I bought a copy of Madame Bovary in 1991 just before my wife and I became involved as nearly full-time volunteers at a museum near Atlanta. All of my reading time switched over to museum-related research. So the novel sat–even after we left the museum and moved all my books from one house to another twice.
I am near the beginning of the novel now, a few pages past the time when Dr. Charles Bovary marries Emma Rouault, the daughter of one of his patients, so none of Emma’s indiscretions that led to Flaubert’s obscenity trial in 1856 have happened yet.
Flaubert was acquitted and, as usually happens after such trials, the book became a bestseller, and subsequently considered a masterpiece. Most Flaubert commentators mention that he was a perfectionist, agonizing (apparently for hours) over every word.
I can see this clearly even through the 1957 translation by Francis Steegmuller.

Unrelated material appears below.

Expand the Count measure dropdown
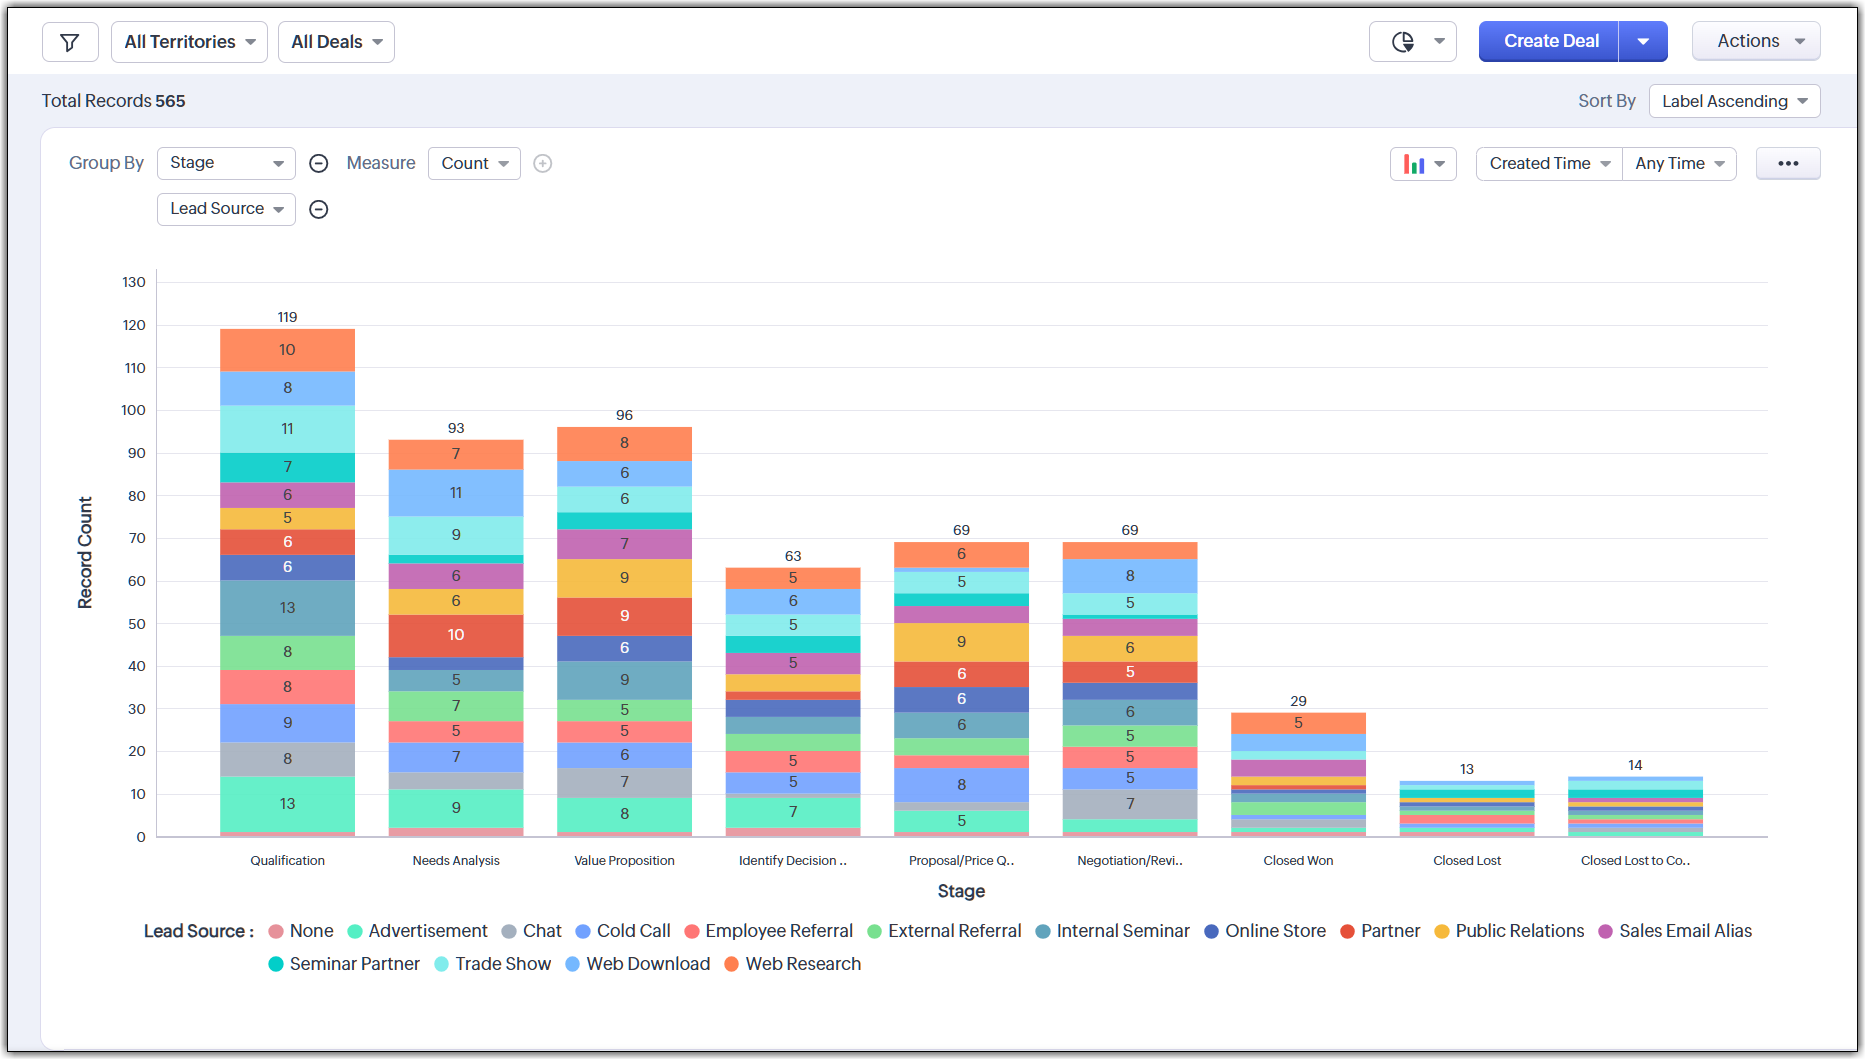 474,164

The description of the farm where Emma lives reminds me of the exuberant care of Hillary Mantel’s Wolf Hall. The scenes are so perfectly set in both novels, that it’s easy to feel like a time traveler back to 1827-1846 (Madame Bovary) and 1500-1535 (Wolf Hall).

Steegmuller (1906-1994) translated quite a few of Flaubert’s works, so he was familiar with the author and his style. The novel has been translated into English at least 19 times, the first one coming from Karl Marx’ daughter Eleanor in 1886.
The critics argue about which translation is best, some chiding translations for using the current American slang of the day in their work. Steegmuller’s is among the better known, but–having been around for a while–his version gets sniped at by subsequent translators such as Lydia Davis’ 2010 comment in New York Magazine: “You’d think, working from one text, that the translations have got to be fairly similar. But it’s amazing how different they all are. Some are fairly close, but then they’ll add a metaphor that Flaubert doesn’t have. And some are outrageously far away. Two of the most popular, Steegmuller and Hopkins—they’re not bad books. They’re well written in their own way. But they’re not close to what Flaubert did.”
As some commentators have said, those of us who aren’t French, or aren’t fluent in French, will never know exactly what Flaubert did. As we say, “The map is not the territory,” we might also say “The translation is not the novel.” As for me, I’ll keep the translation I have–with no intention whatsoever of comparing it with the others.
Now, I’m waiting to see whether or not I’ll be shocked and scandalized!